6.7.21

Aumentou severidade de casos de violência doméstica nos Açores, diz associação

 in Público on-line

A pandemia de covid-19 “aumentou a severidade” dos casos de violência doméstica nos Açores, região com uma elevada taxa de incidência destas situações.

Este ano ainda não existem números totais, mas a APAV assinala “um aumento” de situações, cuja “complexidade de actuação se manteve”. Apontando uma “ligeira diminuição no número de processos de apoio de 2019 para 2020”, a gestora do gabinete de apoio à vítima da APAV de Ponta Delgada, Raquel Rebelo assinala que “os casos tiveram uma maior severidade”. 

 Dados avançados de 2019 indicam que o gabinete de Ponta Delgada (ilha de São Miguel) da Associação Portuguesa de Apoio à Vítima (APAV) registou um total de 1.011 atendimentos a 285 vítimas de 1.048 crimes. Maria José Raposo, coordenadora da UMAR — União de Mulheres Alternativa Resposta/Açores alerta que a pandemia originou casos com “contornos mais severos”, por exemplo de mulheres “com mais de 60 anos, que toda a vida tiveram na conjugalidade comportamentos graves de violência e chegaram uma altura em que, física e psicologicamente, já não conseguem suportar tamanha violência”. Para a responsável, a elevada incidência de casos de violência doméstica nos Açores poderá ser justificada por padrões de uma “sociedade patriarcal” incutidos e "transmitidos pela mãe ou pelo pai”. Isto faz com que as vítimas “minimizem todos os sinais de violência conjugal”, submetendo-se a comportamentos agressivos, descreveu. 

“Estamos ainda com resquícios bastante acentuados de uma sociedade patriarcal, em que o homem ainda prevalece nas relações. Se isto for incutido às raparigas, elas partem para aquela relação já em desigualdade.

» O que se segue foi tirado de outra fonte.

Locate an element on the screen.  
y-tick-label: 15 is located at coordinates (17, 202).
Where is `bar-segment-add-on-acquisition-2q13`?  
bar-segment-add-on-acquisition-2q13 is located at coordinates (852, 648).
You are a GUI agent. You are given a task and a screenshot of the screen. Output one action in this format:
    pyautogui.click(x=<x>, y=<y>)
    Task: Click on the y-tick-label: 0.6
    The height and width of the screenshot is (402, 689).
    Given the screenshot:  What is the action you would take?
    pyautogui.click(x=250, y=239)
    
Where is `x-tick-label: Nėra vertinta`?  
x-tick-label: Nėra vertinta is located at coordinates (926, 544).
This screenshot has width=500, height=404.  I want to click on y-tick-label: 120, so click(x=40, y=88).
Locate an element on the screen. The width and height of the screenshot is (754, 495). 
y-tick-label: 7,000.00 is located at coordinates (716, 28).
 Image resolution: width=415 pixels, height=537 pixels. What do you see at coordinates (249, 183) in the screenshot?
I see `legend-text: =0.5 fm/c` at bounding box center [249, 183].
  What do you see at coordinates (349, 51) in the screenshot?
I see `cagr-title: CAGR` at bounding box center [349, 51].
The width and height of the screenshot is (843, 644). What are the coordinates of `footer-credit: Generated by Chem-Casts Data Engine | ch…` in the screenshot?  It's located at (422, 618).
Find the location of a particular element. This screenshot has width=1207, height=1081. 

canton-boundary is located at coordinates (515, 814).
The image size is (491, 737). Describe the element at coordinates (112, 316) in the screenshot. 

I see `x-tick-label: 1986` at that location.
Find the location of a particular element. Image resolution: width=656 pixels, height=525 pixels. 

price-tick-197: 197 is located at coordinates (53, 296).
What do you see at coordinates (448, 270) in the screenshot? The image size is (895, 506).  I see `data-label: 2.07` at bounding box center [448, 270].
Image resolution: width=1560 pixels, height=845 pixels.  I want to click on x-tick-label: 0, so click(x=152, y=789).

Portanto, vão ser submetidas a uma subjugação emocional, física, psicológica, económica e financeira”, explicou à Lusa a coordenadora da UMAR/Açores. 

 Paralelamente à violência conjugal, a técnica de apoio à vítima da UMAR revela ainda a existência com “muita frequência” de casos de violência dos filhos sobre pais, em concreto “sobre as mães” e que “têm muito a ver com consumos de álcool e outras substâncias”. A ilha de São Miguel, onde está situado em Ponta Delgada o gabinete de apoio à vítima da APAV, tem perto de 80% dos de casos de violência. As denúncias surgem “via contacto telefónico, através da própria vítima e da comunidade, nomeadamente vizinhos, conhecidos, amigos, familiares, e até de colegas de trabalho”, segundo dados da APAV. Relativamente às faixas etárias, as vítimas mais frequentes têm entre os 25 e os 54 anos de idade. Na maioria dos casos, os agressores são cônjuges ou ex-cônjuges. Em 2020, ano que abrange a pandemia de covid-19, a APAV “apoiou 250 pessoas vítimas de crime”. 

 Em causa estão situações que “já vinham ocorrendo”, mas que se intensificaram com o confinamento e a convivência mais permanente entre as vítimas e os agressores, levando a uma actuação que implicou “mais articulações com outras entidades”, nomeadamente ao nível da saúde, habitação e com a PSP. Segundo a responsável, “as convivências prolongadas vieram a acentuar escaladas de violência”. Maria José Raposo adiantou que a UMAR tem realizado, por ano, “entre 60 a 70 ações de formação de igualdade de género”. Nos Açores existe uma rede integrada de apoio à mulher vítima de violência que junta várias instituições com repostas nestas áreas e linhas telefónicas que funcionam diariamente. A Assembleia Legislativa da Região Autónoma dos Açores aprovou em junho, por unanimidade, um voto de protesto apresentado pelo PSD contra “toda e qualquer forma de violência doméstica”. 

 “Os Açores têm sido, sucessivamente, a região do país com maior taxa de incidência de casos de violência doméstica”, justificou na ocasião a deputada social-democrata Sabrina Furtado, no plenário da Assembleia Legislativa dos Açores.